If you'd like to follow along with this presentation from PyGotham 2018, please feel free to download this repo and follow these instructions.
To install TextBlob, simply open a shell and type:
$ pip install textblob
$ python -m textblob.download_corpora
If you run into an issue with certificate errors on step two above and you are on a Mac, you can see this article to learn more about ways to address it.
Also, if you want to be all professional about this, you probably want to learn about installing and using virtualenv, and probably virtualenvwrapper. But it's really up to you -- not required to just get going here.
Now you're ready to get started using TextBlob! Launch a python shell to get going.
$ python
Let's import TextBlob:
from textblob import TextBlob
Now let's create our first TextBlob from the text of a random tweet, and we're going to call it tweet
:
tweet = TextBlob("I am very excited about the person who will be taking the place of Don McGahn as White House Councel! I liked Don, but he was NOT responsible for me not firing Bob Mueller or Jeff Sessions. So much Fake Reporting and Fake News! ")
Congrats! You've made your first TextBlob. Here's some stuff you can do with it:
tweet.words
tweet.sentences
tweet.tags
tweet.noun_phrases
tweet.word_counts
tweet.sentiment
To start making a Naive Bayes classifier with TextBlob, we need to start by importing the NaiveBayesClassifier from the TextBlob package:
from textblob.classifiers import NaiveBayesClassifier
Great. Now you can make your own NaiveBayesClassifier and train it with some training data. Assuming you've downloaded the sample.json
file in this repo and you opened your Python shell from inside that same directory, you can type these commands to open the sample file and use it to train a new classifier we're creating and calling cl
:
with open('sample.json', 'r') as training:
cl = NaiveBayesClassifier(training, format='json')
That may take a second, but now you have a cl
object that is a NaiveBayesClassifier, and it has been trained with our sample.json
training data. You've basically built up a big probability table of which words or "features" are more closely associated with the labels in our training data.
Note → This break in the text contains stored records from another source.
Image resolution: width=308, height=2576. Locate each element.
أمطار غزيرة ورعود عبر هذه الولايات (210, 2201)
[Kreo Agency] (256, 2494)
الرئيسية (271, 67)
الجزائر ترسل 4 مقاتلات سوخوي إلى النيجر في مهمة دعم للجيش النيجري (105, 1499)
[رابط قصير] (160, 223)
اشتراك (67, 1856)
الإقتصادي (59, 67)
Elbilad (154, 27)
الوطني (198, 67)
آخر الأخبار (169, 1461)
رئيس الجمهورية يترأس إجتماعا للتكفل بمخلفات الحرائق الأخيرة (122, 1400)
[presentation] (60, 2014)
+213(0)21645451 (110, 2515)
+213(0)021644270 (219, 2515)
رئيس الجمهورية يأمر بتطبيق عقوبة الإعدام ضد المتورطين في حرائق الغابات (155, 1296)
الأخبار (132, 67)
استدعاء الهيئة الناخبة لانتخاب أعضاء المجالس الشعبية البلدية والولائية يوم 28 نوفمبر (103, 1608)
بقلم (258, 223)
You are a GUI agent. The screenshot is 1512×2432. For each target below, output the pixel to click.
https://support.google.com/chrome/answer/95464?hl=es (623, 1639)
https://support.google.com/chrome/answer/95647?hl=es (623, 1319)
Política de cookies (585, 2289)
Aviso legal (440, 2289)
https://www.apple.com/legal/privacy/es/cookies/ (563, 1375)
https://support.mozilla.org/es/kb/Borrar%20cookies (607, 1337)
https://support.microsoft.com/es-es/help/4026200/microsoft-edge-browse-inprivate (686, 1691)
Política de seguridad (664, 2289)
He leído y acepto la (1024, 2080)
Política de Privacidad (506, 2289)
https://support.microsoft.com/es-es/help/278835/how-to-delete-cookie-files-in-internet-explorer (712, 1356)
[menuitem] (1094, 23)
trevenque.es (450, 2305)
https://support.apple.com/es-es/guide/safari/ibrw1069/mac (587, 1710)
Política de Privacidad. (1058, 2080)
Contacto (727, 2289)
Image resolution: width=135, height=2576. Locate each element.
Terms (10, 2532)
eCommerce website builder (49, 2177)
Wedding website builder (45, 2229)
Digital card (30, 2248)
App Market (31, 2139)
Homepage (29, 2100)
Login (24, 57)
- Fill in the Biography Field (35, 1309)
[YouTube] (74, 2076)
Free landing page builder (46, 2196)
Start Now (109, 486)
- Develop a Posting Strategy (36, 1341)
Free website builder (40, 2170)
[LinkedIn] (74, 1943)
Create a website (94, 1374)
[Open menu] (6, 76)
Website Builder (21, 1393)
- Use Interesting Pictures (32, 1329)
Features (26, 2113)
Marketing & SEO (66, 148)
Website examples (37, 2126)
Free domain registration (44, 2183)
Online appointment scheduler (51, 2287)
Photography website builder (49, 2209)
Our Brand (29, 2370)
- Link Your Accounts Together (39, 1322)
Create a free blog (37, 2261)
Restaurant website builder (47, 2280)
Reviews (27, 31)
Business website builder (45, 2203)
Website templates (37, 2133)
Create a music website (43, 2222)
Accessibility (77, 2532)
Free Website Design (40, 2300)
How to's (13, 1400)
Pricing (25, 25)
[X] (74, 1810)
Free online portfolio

To see some information about these probabilities, type:
cl.show_informative_features()
Now you're ready to classify some new text that the cl
classifier object hasn't yet seen.
Let's try to classify the tweet
TextBlob we created earlier with this command:
cl.classify(tweet)
That's great. It should only return the name of the label (from our training sample.json
data) that the tweet
text is most like. But what if you want some more information, like if it was a very strong match to one of our labels, or if it's almost 50/50?
You can use the prob_classify
method to get some probability information about how likely each of your labels is to be used, by calling the methods this way (using the same 'labels' that are contained in the training data):
cl.prob_classify(tweet).prob('Trump')
cl.prob_classify(tweet).prob('Staff')
Now if you want to run some real tests, you can also feed in some test data in a very similar way to how we trained our classifier. Assuming you have the test.json
file in this repo, you can load it in and test how accurate your classifier is by running:
with open('test.json', 'r') as test:
cl.accuracy(test, format='json')
And that's our demo! The TextBlob docs are really great and has a lot of the information here (along with much more).
Enjoy getting started with text analysis and classification in Python!